Token Warping Helps MLLMs Look from Nearby Viewpoints

arXiv cs.CV / 4/6/2026

💬 OpinionSignals & Early TrendsIdeas & Deep AnalysisModels & Research

Key Points

  • The paper investigates whether warping image tokens (not pixels) can help multimodal large language models (MLLMs) understand scenes from nearby viewpoints, addressing the fragility of pixel-wise warping to depth errors.
  • It compares forward vs. backward token warping and finds backward token warping is more stable and better preserves semantic coherence during viewpoint shifts.
  • The authors introduce and evaluate on the ViewBench benchmark, showing that token-level warping enables more reliable viewpoint reasoning.
  • Results indicate token-level warping outperforms multiple baselines, including pixel-wise warping, spatially fine-tuned MLLMs, and a generative warping method.

Abstract

Can warping tokens, rather than pixels, help multimodal large language models (MLLMs) understand how a scene appears from a nearby viewpoint? While MLLMs perform well on visual reasoning, they remain fragile to viewpoint changes, as pixel-wise warping is highly sensitive to small depth errors and often introduces geometric distortions. Drawing on theories of mental imagery that posit part-level structural representations as the basis for human perspective transformation, we examine whether image tokens in ViT-based MLLMs serve as an effective substrate for viewpoint changes.
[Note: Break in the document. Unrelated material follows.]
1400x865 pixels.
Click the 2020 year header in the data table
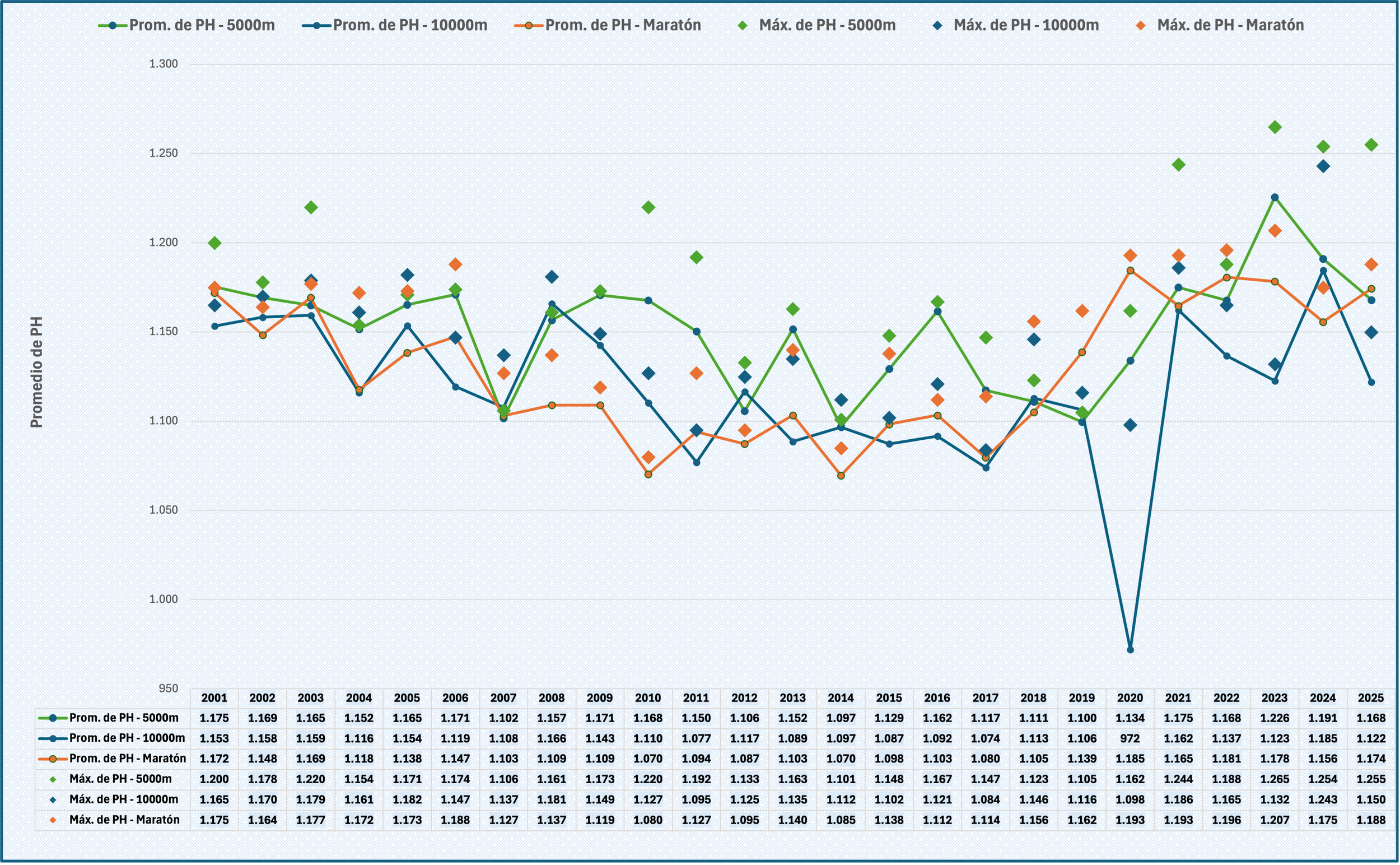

We compare forward and backward warping, finding that backward token warping, which defines a dense grid on the target view and retrieves a corresponding source-view token for each grid point, achieves greater stability and better preserves semantic coherence under viewpoint shifts. Experiments on our proposed ViewBench benchmark demonstrate that token-level warping enables MLLMs to reason reliably from nearby viewpoints, consistently outperforming all baselines including pixel-wise warping approaches, spatially fine-tuned MLLMs, and a generative warping method.